Now, I don't expect the OP to use v's, just adding some variety to this thread.


----------



## nikojan (Jun 18, 2011)

http://forums.mtbr.com/search.php?searchid=11131409


----------



## Knight511 (Nov 26, 2010)

edouble said:


> in that I still use and love v-brakes. I am 6ft 2in and 250 lbs w/o gear and have never had trouble stopping on any of my bikes.


Good god man!!!! Stop living in the dark ages!!!!!!!!

j/k.... I am with you... I run Avid SD7 with vintage/original XTR V brakes.... more than enough power to launch my large ass over the bars.


----------



## Apexpredator65 (Aug 26, 2011)

I'm 280 ish and the stock shimano hydralics on my Rocky Mountain vertex stop so well that if I'm not careful they could double as an ejector seat.


----------



## Dawgprimo (Mar 7, 2004)

Shimano Saints, even though a bit $$
8 inch rotors f/b.
Loved them!!
Specially all the steep stuff I rode in Nelson, BC.
Could stop on a dime.......kind of.
(6' 7' 240lbs)

Avids are to noisy!!!!!


----------



## Shalom (Nov 7, 2008)

Hope Tech M4s. 183 F and R.
Was 240 loaded - no issues.


----------



## mr7q (Mar 23, 2010)

240, 6'6" here. I've used the following and they've all stopped me sufficiently. In descending order of power:
Hayes Stoker Ace (203/180)
XT (203/180) - Big improvement over 180/160
Avid BB7 (185/160)

Just got a set of the 2012 XTs I'm putting on a build, and will be very interested to see how they perform with the new XT "Ice Tech" rotors.


----------



## Realslowww (May 17, 2011)

I bought BB7''s with 8 inch rotors and was not happy until I figured out how you could shim the arm out for much better braking and control and now for me I would not even bother with hydro's. Just one more thing to go wrong with fluid and all.:thumbsup:


----------



## TitanofChaos (Jun 13, 2011)

I've recently been looking at the BB7's, my hayes mx2's are REALLY loud and annoying

Is there any reason for me to go 185 instead of 203 on the rear if the price is the same?


----------



## Realslowww (May 17, 2011)

I run 203 front and rear and had problems getting the rear to modulate right until I shimmed the cable out further from the arm and now I am real happy.Once you do this I need no fancy cables or levers,the stock levers work fine for me but the caliper in stock form required to much pull so in stock form you need good levers.I am 300 pounds.

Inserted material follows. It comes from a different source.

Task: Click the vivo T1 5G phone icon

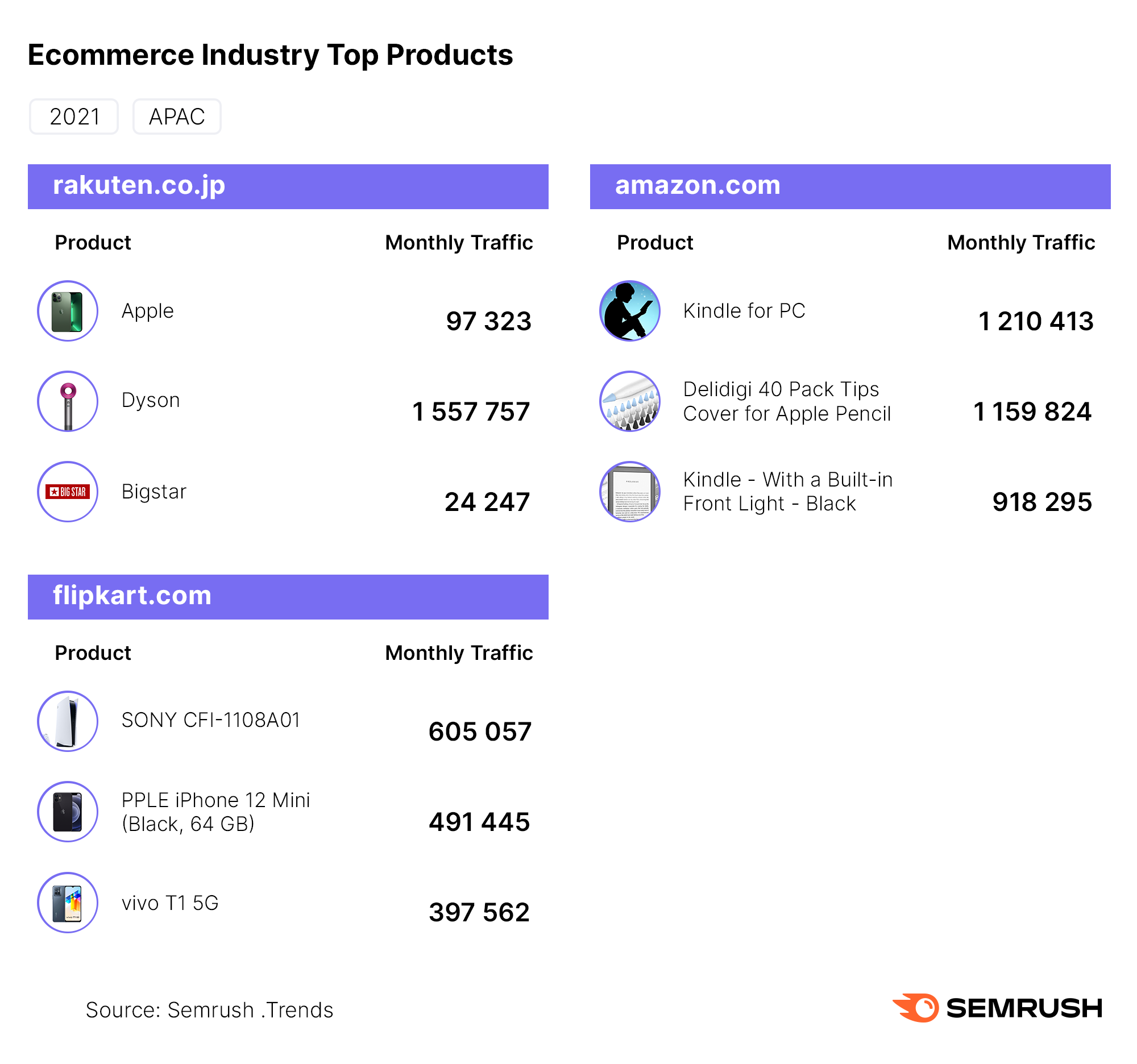Action: click(x=68, y=902)
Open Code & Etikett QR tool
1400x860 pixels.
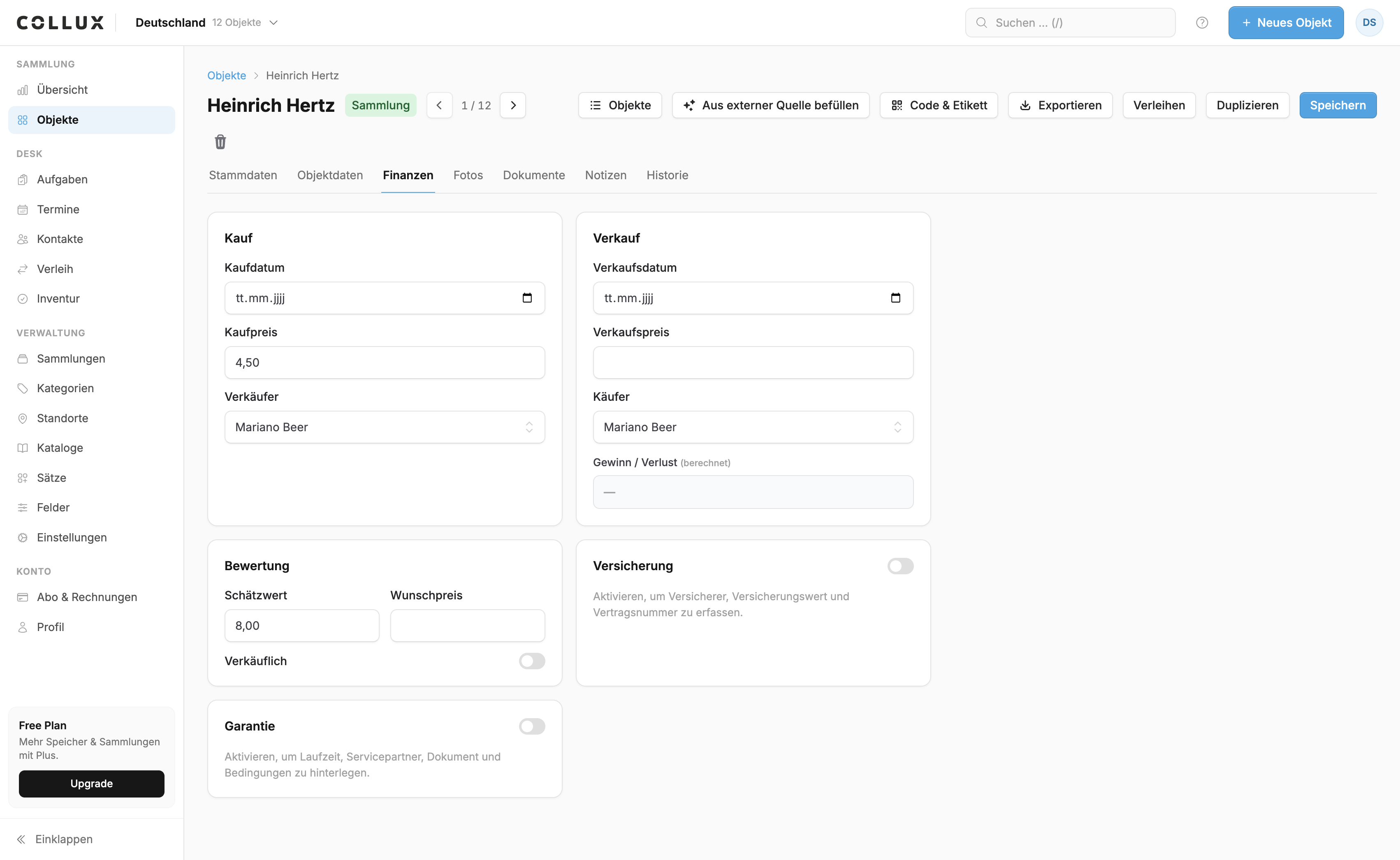pyautogui.click(x=939, y=105)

The guy in the earlier post that likes V brakes I agree but find a good disc gives way better control.


----------



## Metalized (Apr 1, 2009)

TitanofChaos said:


> I've recently been looking at the BB7's, my hayes mx2's are REALLY loud and annoying
> 
> Is there any reason for me to go 185 instead of 203 on the rear if the price is the same?

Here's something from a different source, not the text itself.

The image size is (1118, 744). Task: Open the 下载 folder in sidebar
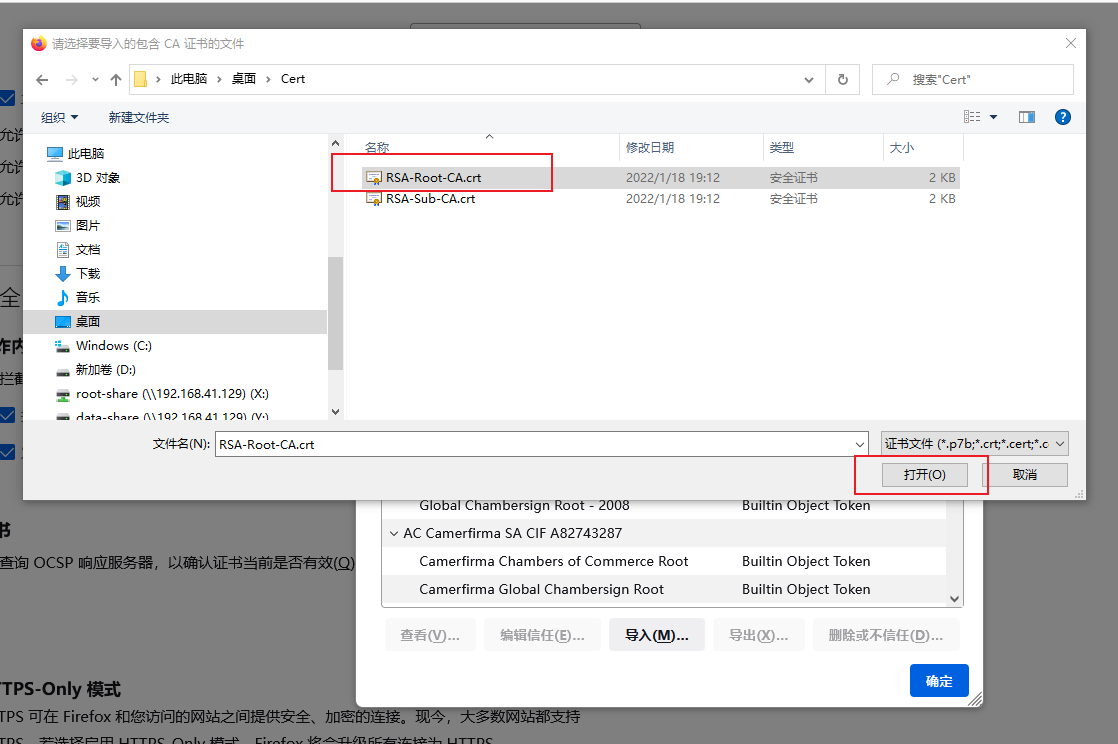tap(88, 274)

A 203 rotor may not fit in your frame, is the only reason I can think of to run a 185 instead.


----------



## TitanofChaos (Jun 13, 2011)

Metalized said:


> A 203 rotor may not fit in your frame, is the only reason I can think of to run a 185 instead.


a potential good point, I would not have checked this, thanks for the tip


----------



## mudpuppy (Feb 7, 2004)

I <3 my new style Saints...great brakes, I was running 8" in the rear but I am going to tone that down a bit to 7".


----------



## debaucherous (Jul 2, 2004)

*Unless....*



LaLD said:


> Thanks for the help folks. And my set up is 203 front and 185 rear. on my old hi-fi before going 29'er it was 203 front and rear with juicy 5's. I'm going to start checking out the four piston brakes and see if they help with the problem any.


Unless you fell like you need to buy new brakes, I suggest cleaning the rotors (there are plenty of threads about how to de-glaze rotors) and replacing the brake pads then properly bedding them. With 203/185 you should have stopping power unless: 1) Dirt/contamination/glazing has affected brakes/discs, or 2) there is something wrong with the calipers (or air in the lines).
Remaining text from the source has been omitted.